Researchers from the United States have discovered for the first time that cancer cells can escape anti -cancer medications by entering fibrous cells in the bone marrow and staying within them, a phenomenon that they described as a “cell inside a cell”.
Fibious cells are a type of cell that contributes to the formation of connective tissue, and it is a cellular cell that supports and connects tissues or other organs in the body.
The study was conducted by researchers from the Fox Chis Cancer Center in the United States, and its results were published in the Blood Neoplasia Journal on July 25, and the Yurrick Alert website was written about.
The results of this study may make a qualitative shift in the treatment of chronic lymphocytic leukemia and associated diseases.
Chronic lymphatic leukemia is one of the most common types of leukemia in adults, a type of cancer that begins in the early stages of some white blood cells in the bone marrow, and then transmitted to the blood.
The study lasted for 5 years, and Dr. Way was led by. Lin Wang, a doctorate in medicine, and the American College of Oncology, is a professor and scientist in the Department of Pathology and the Cell Signs Research Program and the Microscopic Environment in Fox Chase in the United States.
“Our discovery is that cancer cells are able to penetrate the bone marrow cells, which support cancer cells in their exact environment, a phenomenon that no one has talked about before.”
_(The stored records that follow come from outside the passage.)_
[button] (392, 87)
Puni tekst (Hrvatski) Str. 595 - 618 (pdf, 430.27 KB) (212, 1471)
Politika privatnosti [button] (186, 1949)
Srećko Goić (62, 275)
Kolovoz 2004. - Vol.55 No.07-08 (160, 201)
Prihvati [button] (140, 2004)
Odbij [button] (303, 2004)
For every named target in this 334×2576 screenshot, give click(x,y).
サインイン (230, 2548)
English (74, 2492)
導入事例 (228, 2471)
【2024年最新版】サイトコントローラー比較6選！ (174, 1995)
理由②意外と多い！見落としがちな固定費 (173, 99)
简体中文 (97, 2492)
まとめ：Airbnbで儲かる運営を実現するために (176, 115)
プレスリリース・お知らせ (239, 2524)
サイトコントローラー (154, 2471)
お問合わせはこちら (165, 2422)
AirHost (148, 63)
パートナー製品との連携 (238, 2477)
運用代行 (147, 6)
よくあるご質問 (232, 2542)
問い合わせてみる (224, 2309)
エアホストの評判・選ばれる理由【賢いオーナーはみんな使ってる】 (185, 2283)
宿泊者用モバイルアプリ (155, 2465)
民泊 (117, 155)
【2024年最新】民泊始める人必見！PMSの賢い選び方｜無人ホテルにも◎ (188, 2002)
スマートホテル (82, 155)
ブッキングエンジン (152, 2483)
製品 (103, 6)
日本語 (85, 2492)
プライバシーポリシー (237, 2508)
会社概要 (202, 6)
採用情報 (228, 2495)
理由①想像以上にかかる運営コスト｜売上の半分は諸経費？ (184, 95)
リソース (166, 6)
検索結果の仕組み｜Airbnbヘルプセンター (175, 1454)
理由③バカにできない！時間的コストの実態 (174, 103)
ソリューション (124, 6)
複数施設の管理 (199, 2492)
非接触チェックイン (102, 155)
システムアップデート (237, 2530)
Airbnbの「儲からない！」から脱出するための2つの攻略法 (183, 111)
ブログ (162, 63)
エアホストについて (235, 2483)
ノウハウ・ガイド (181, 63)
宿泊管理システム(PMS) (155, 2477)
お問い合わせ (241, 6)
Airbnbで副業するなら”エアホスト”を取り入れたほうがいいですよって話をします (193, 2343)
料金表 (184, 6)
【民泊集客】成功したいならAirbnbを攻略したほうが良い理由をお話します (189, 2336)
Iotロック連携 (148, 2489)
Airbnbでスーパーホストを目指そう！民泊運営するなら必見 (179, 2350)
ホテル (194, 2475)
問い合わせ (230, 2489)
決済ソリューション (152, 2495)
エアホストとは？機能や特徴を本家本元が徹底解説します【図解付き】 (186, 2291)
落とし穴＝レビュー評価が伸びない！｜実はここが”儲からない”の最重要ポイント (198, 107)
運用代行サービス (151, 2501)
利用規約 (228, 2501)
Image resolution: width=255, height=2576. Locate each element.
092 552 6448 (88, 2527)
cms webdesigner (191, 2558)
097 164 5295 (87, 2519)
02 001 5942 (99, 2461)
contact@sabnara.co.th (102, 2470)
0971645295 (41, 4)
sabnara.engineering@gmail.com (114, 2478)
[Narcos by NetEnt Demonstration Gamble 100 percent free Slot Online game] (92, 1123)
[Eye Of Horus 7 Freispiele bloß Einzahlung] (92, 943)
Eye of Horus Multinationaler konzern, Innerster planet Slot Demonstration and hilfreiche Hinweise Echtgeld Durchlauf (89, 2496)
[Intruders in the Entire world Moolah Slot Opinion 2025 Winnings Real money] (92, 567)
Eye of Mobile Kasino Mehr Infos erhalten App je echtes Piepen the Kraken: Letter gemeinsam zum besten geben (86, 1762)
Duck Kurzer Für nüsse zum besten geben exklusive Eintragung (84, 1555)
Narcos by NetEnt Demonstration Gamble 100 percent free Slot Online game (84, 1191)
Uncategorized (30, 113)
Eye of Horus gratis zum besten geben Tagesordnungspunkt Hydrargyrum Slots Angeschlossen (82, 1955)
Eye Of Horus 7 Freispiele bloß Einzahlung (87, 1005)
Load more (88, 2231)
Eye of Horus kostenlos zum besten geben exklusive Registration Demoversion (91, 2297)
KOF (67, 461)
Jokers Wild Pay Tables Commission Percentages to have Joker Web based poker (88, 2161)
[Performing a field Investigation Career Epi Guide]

“This discovery helps to explain the reason for the continued suffering of chronic lymphatic leukemia from the disease, and we hope that our discovery will lead to treatments that eliminate the remaining disease better.”
Safe shelters
BTK, a category of anti -cancer medications, is the current standard treatment for chronic lymphocytes.
More than 90% of patients who treat these drugs show an initial response – they feel better and shrinking their tumors – but only 8% to 11% achieve a complete recovery.
This means that a large number of patients still have cancerous cells that make them vulnerable to relapse. Way and her team wanted to understand how the disease continued despite the good initial response to medicines.
The researchers analyzed the samples of the bone marrow from patients, and they saw live leukemia cells entering fibrous cells in the bone marrow in response to exposure to “BTK” inhibitors.
By registering the continuous independent movement of these cells, they were able to confirm the survival of the living cells alive within the fibroblasts, then the Way team proved that the cancer cells hidden inside the fibroblasts have higher rates of survival compared to the cells that remain outside after exposure to the drug.
“It seems as if the tumor cells are retreating from the street to a house where they are safer than bullies on the street, that is, medications,” said Way
Her team found that the way in which chronic lymphatic leukemia cells do this is by increasing the expression of CXCR4 (CXCR4) in response to exposure to BTK inhibitors.
It expresses the future of “CXCR4” future on the surface of the tumor cells, and the expression of the tumor cells makes a chemical gradient that attracts the tumor cells to fibrous cells that secrete bonds for the future, allowing cancer cells to enter fibrous cells.
Once Way and her team with the mechanism in which the tumor cells entered her “safe shelters”, they were able to clarify how doctors can adjust the treatment to prevent this.
“If we can withhold CXCR4, it will be like closing the door of the house as the tumor cells want to withdraw and hide, this can increase the full response rates through compound therapy using both BTK and CXR4 blockers.”
This discovery may also be applications that go beyond chronic lymphatic leukemia. Researchers have found a similar hiding behavior – a “cell inside a cell” – in gerban lymphoma, and they believe that this mechanism can apply to many types of cancer.